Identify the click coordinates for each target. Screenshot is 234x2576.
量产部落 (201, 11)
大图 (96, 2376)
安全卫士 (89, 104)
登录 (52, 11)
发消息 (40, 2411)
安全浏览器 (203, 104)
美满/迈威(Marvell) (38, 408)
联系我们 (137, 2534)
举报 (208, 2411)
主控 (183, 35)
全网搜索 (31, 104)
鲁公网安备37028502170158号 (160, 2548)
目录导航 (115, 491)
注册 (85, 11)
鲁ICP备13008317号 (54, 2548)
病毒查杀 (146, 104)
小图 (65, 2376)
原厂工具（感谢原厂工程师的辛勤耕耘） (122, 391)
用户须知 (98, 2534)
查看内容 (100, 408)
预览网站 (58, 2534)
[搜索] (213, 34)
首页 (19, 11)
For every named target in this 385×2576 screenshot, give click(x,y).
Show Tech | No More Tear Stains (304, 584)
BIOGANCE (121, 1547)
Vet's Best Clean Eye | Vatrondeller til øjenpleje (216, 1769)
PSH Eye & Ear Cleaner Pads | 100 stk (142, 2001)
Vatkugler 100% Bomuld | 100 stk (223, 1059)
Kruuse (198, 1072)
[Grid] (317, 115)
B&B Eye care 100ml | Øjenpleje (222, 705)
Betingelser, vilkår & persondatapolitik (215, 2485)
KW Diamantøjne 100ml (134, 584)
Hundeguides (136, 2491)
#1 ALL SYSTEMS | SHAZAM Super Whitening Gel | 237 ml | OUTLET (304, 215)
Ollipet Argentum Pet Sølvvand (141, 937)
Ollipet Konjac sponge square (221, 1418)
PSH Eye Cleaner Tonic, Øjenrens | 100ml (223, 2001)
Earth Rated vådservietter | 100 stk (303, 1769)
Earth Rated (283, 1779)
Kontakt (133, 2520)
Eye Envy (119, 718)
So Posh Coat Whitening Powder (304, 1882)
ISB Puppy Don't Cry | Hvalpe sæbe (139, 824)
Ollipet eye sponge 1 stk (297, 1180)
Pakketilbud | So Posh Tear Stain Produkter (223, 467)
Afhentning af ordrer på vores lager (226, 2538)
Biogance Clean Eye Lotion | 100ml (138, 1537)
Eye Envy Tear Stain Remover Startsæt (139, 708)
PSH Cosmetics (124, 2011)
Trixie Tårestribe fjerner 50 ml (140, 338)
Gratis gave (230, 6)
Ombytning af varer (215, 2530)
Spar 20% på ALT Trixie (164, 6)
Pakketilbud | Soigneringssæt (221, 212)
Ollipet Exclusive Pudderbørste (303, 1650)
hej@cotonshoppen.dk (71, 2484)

*-*-*

=== AIM OF THE TASK ===
Restate the entries above word for word, beginning with their first line and ending with the line holding "So Posh Coat Whitening Powder (304, 1882)"; omit everything else.

=== SOLUTION FOR THIS EXERCISE ===
Identify the click coordinates for each target. Screenshot is 234x2576.
量产部落 (201, 11)
大图 (96, 2376)
安全卫士 (89, 104)
登录 (52, 11)
发消息 (40, 2411)
安全浏览器 (203, 104)
美满/迈威(Marvell) (38, 408)
联系我们 (137, 2534)
举报 (208, 2411)
主控 (183, 35)
全网搜索 (31, 104)
鲁公网安备37028502170158号 (160, 2548)
目录导航 (115, 491)
注册 (85, 11)
鲁ICP备13008317号 (54, 2548)
病毒查杀 (146, 104)
小图 (65, 2376)
原厂工具（感谢原厂工程师的辛勤耕耘） (122, 391)
用户须知 (98, 2534)
查看内容 (100, 408)
预览网站 (58, 2534)
[搜索] (213, 34)
首页 (19, 11)
For every named target in this 385×2576 screenshot, give click(x,y).
Show Tech | No More Tear Stains (304, 584)
BIOGANCE (121, 1547)
Vet's Best Clean Eye | Vatrondeller til øjenpleje (216, 1769)
PSH Eye & Ear Cleaner Pads | 100 stk (142, 2001)
Vatkugler 100% Bomuld | 100 stk (223, 1059)
Kruuse (198, 1072)
[Grid] (317, 115)
B&B Eye care 100ml | Øjenpleje (222, 705)
Betingelser, vilkår & persondatapolitik (215, 2485)
KW Diamantøjne 100ml (134, 584)
Hundeguides (136, 2491)
#1 ALL SYSTEMS | SHAZAM Super Whitening Gel | 237 ml | OUTLET (304, 215)
Ollipet Argentum Pet Sølvvand (141, 937)
Ollipet Konjac sponge square (221, 1418)
PSH Eye Cleaner Tonic, Øjenrens | 100ml (223, 2001)
Earth Rated vådservietter | 100 stk (303, 1769)
Earth Rated (283, 1779)
Kontakt (133, 2520)
Eye Envy (119, 718)
So Posh Coat Whitening Powder (304, 1882)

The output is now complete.